● What the task asks
When you reach the line that holds "This screenshot has width=504, height=1091.", start copying exactly and keep going through the final line of the data, leaving out pictures.

[Stored records]
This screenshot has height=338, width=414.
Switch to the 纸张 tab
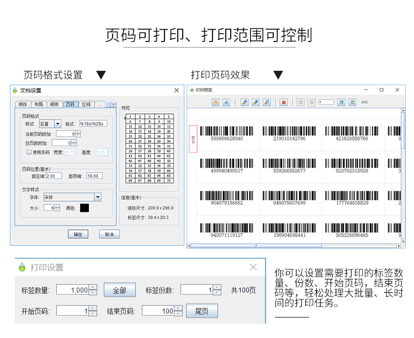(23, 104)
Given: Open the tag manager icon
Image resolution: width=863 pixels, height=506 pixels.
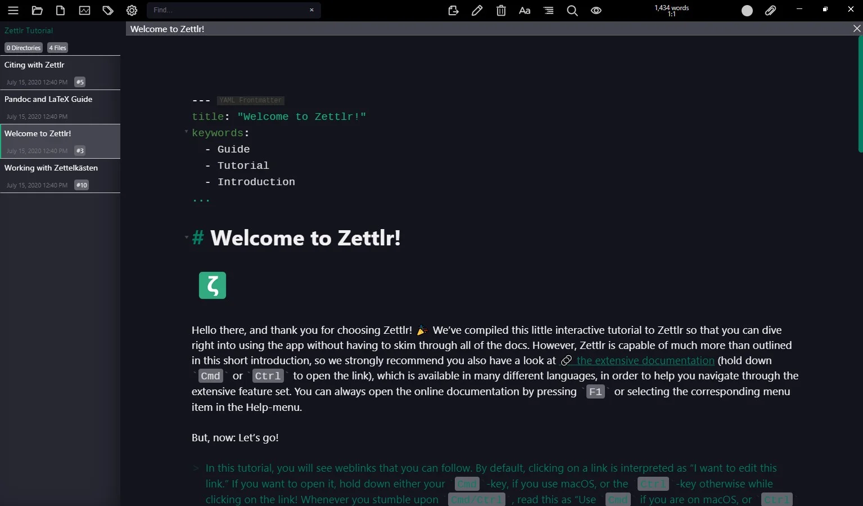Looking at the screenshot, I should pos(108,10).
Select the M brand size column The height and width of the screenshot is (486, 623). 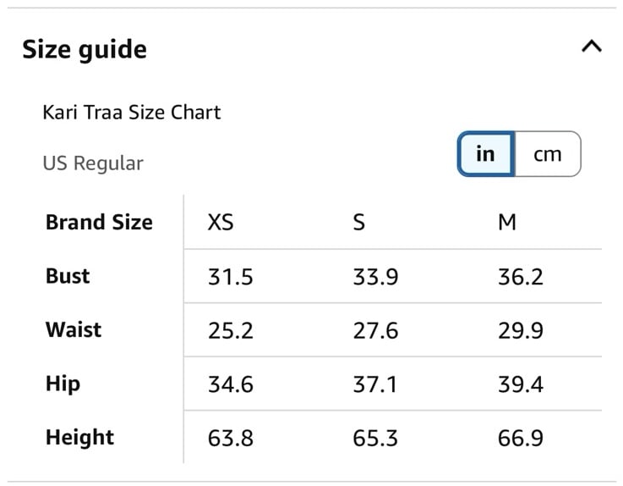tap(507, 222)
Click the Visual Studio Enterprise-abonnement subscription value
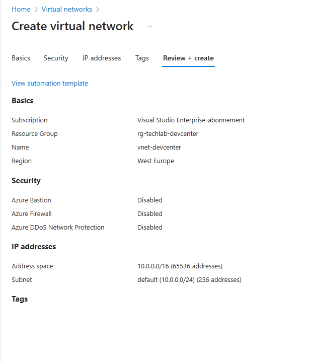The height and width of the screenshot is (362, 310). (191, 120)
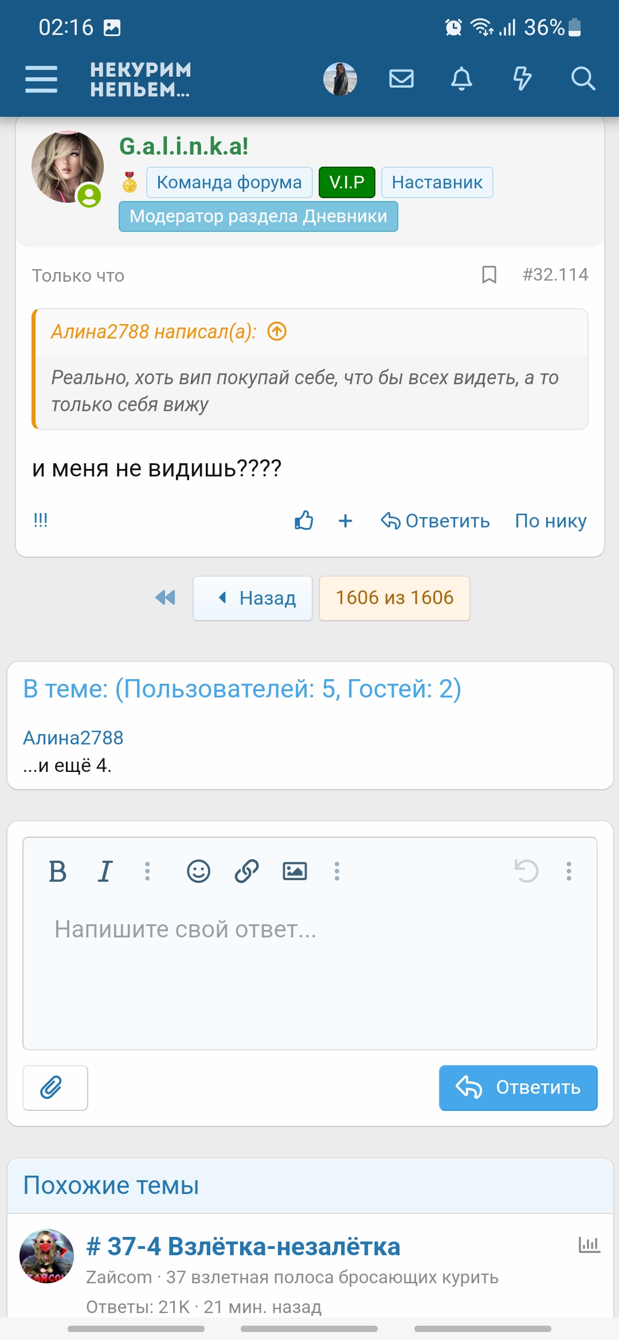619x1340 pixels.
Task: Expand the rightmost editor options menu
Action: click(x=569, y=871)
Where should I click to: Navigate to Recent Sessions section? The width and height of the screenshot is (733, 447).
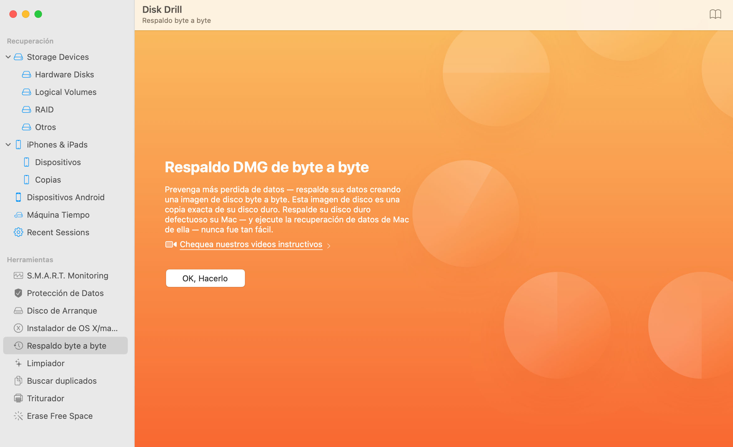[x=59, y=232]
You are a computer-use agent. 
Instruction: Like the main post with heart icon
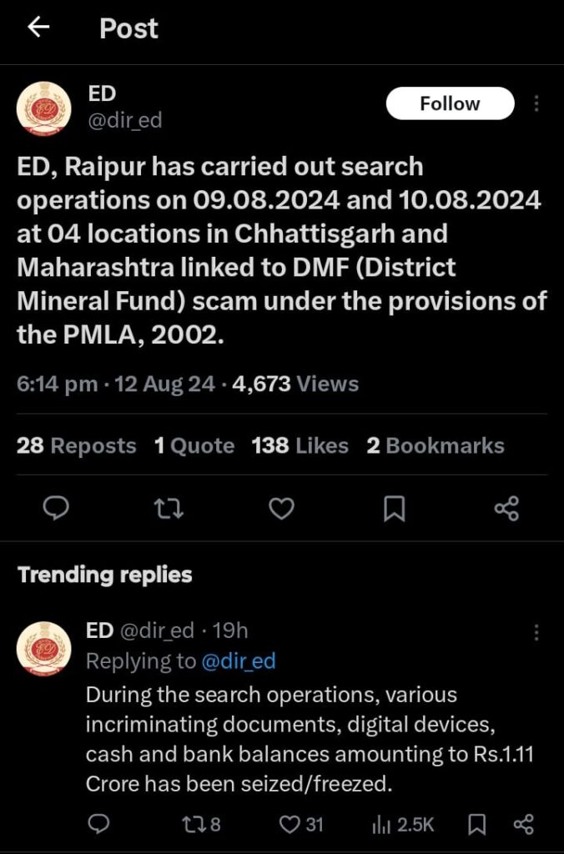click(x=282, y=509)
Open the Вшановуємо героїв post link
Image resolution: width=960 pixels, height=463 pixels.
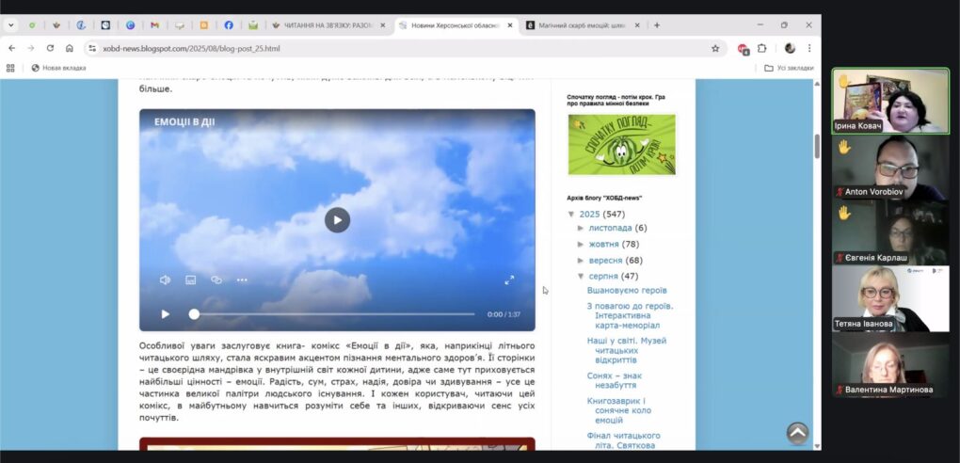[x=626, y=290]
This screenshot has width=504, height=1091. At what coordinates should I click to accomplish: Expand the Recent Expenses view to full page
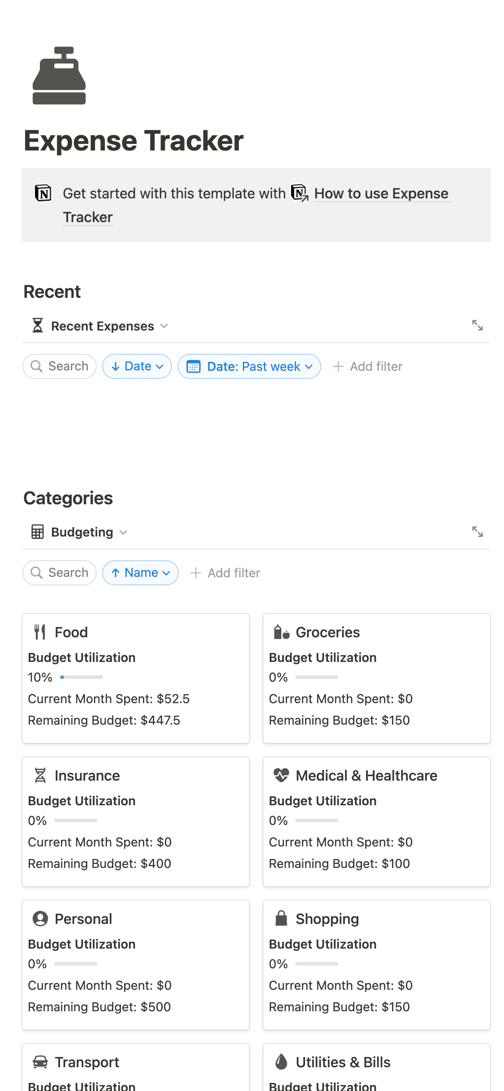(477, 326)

● Response
This screenshot has width=504, height=1091. At what coordinates should I click to accomplish: Expand the Recent Expenses view to full page
(477, 326)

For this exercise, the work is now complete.